Obesity has become far too common in our society and unfortunately, keeps getting worse. An alarming two-thirds of Americans are overweight or obese – about 34 percent of adults and 17 percent of children. This is absolutely jaw dropping, not to mention frightening.
As you can imagine, there are many dangers to being overweight and obese and the more excess there is, the greater the list of complications grows. Some of these issues include diabetes, heart disease, stroke, cancer, osteoarthritis, gout, gallbladder disease, high blood pressure, gallstones and asthma. It’s probably no surprise that sleep complications also make the cut. In fact, a very high percentage of older adults who are obese report having sleep problems.

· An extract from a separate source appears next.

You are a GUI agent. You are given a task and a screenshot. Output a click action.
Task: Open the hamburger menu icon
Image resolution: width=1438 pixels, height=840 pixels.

Obesity-related sleep problems tend to show up in the form of sleep apnea, which essentially leads to sleep deprivation. According to Margaret Moline, PhD, and Lauren Broch, PhD, two sleep specialists at New York Weill Cornell Medical Center, as a person gains weight, specifically in the torso and neck area of the body, the risk of sleep-disordered breathing escalates because of restricted respiratory function.
Sleep deprivation combined with obesity creates a vicious cycle, since it can continue to contribute to weight gain. Reason being, people become less motivated – specifically with exercise – and more prone to making poor food choices when their sleep suffers.
Often times, addressing the issue of sleep alone is the best ways to treat obesity. Reducing sleepiness can increase a person’s motivation to lose weight, exercise and make better food choices. In turn, this will help both the sleep apnea and weight problem. Even as little as a 10 percent decrease in weight can lead to a considerable improvement in the severity of sleep apnea.
If you or someone you know is obese or severely overweight and experiencing sleep apnea, please talk to your primary care physician about seeing a sleep specialist. After addressing the sleep complications, then a weight loss plan can be put into place.